PITY the wearied, sleep-deprived columnist attempting to find light and frothy subject matter as a general election week draws to a close. Talk about a fool's errand. Yet, here we are.
Mind you, if ever there was a lesson in stepping up your game, then it would be from the light-fingered guests who frequent luxury hotels.
Pilfering mini toiletries, disposable slippers and the occasional fluffy bathrobe are apparently small fry these days. According to a survey by hotel and spa guide Wellness Heaven, brazen guests are making off with everything including the bathroom sink (as happened in one German hotel).
A grand piano vanished from an Italian hotel, never to be seen again, while a guest was caught trying to steal a stuffed boar's head from a hotel in France. The man's friends later bought the hunting trophy and gave it to him as a wedding gift.
What I find most perplexing is that almost 50 hotels have reported mattresses being stolen. Now, you can understand someone who has had an amazing night's sleep would fancy replicating that when he or she got home.
But nicking the actual mattress? That's where logic fails me. How did they sneak it out? A mattress is not something you can hide in a suitcase.
Seared in my mind's eye is a programme I watched years ago about dirty hotel rooms. Stories about sheets not being changed or glasses left unwashed were troubling enough.
Then a black light – the type used for crime scenes on CSI-style TV dramas – was switched on. It revealed an unusual pattern of stains across the bedroom carpeting. Not to mention on the walls, the bedspread, chairs and a stool. The pattern turned out to be trails of urine.
READ MORE: Susan Swarbrick: Mansplaining, a Christmas party demise and hands off Palmerston
Next it was the turn of the mattress. This thing lit up like a Christmas tree. Or rather a splodge-and-splattered Jackson Pollock-esque interpretation of a Christmas tree. Where the paint was actually an eyewatering mishmash of bodily fluids. Hell no. I'll pass.
Fifty shades (and more)
SPEAKING of goings-on in the bedroom, the erotic novel Fifty Shades of Grey by EL James has been crowned bestselling book of the decade.
In fact, the trilogy penned by the author – charting the raunchy relationship between protagonist Anastasia Steele and billionaire tycoon Christian Grey – claimed the top three spots.
Fifty Shades of Grey, published in 2011, sold 4.73million copies, followed by Fifty Shades Darker with 3.37m and Fifty Shades Freed with 3.11m. A spin-off novel, Grey, also made the list at number 18, selling 1.11m.
To be honest, I'm not sure EL James got her sums quite right. There are far more than 50 shades of grey. I can attest to this having, in recent weeks, spent an inordinate amount of time in the paint aisles of B&Q.
The innumerable hues come with fancy and confusing names such as vintage smoke, goose down and rock salt. Which is essentially dark grey, light grey and grubby white.
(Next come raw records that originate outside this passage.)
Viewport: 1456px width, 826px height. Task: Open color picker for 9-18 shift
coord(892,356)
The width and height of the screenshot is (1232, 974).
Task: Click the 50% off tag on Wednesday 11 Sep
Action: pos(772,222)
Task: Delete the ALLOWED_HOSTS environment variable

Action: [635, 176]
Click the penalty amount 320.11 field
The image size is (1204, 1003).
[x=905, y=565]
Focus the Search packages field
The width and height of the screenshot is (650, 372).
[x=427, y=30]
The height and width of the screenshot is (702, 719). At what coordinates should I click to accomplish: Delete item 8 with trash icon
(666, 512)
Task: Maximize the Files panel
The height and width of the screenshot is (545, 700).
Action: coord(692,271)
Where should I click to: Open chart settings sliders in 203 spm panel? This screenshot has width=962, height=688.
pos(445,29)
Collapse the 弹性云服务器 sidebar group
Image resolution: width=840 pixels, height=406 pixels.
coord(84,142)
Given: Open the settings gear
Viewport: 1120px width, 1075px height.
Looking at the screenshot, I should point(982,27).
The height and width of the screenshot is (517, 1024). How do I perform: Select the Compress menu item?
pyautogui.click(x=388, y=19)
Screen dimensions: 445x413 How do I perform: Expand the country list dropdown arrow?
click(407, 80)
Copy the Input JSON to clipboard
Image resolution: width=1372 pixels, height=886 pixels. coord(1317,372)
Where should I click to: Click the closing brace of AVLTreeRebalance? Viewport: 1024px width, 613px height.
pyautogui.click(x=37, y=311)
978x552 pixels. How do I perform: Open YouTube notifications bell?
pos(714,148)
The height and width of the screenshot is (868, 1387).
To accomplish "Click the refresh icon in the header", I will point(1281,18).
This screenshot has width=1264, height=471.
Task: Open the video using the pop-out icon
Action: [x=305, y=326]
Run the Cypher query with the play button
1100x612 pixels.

When the film adaptation of Fifty Shades of Grey was released in 2015, the DIY chain was said to be braced for an influx of customers seeking rope, cable ties and tape to emulate the on-screen action. It turned out that an alleged "leaked memo" was a PR stunt.
Rumblings of a Fifty Shades of Grey baby boom predicted by academics didn't come to pass either. Which is perhaps just as well as far as the ick factor is concerned.
Yet, grey has arguably been the colour of the decade. There are people who have decorated their entire homes in the shade (if you don't believe me, take a look at cleaning guru Mrs Hinch's Instagram page or any of the cast from The Only Way Is Essex).
It is a decade that has felt grey in other ways too. Here's hoping that the next one is brighter.
Paws for thought
THE pet portrait industry is booming. I know this because, as a dog owner, every second targeted ad I see online is urging me to commission one.
Forget a bog-standard framed snap of your pooch, moggy or beloved rodent sitting atop the mantelpiece. Now you can be the owner of an elaborate, large-scale portrait that looks like something Elton John might have hanging in his living room.
A recurring theme is the purported "Renaissance" masterpiece, with the animal dressed up as a king or queen. Sometimes a high-ranking soldier.
Other popular gimmicks include ruffs in the vein of Sir Francis Drake about to board the Golden Hind or a smoking jacket, pipe and cravat akin to Hugh Hefner slinking about the Playboy Mansion.
In recent days, a portrait depicting Labour leader Jeremy Corbyn's cat, El Gato, has gone on display at a Huddersfield gallery. Painted by artist Rob Martin, it shows the moggy wearing a Che Guevara hat with 16th-century clothing.
READ MORE: Susan Swarbrick: Mansplaining, a Christmas party demise and hands off Palmerston
As a nation of animal worshippers, we have lost our way. The ancient Egyptians will be spinning in their burial chambers.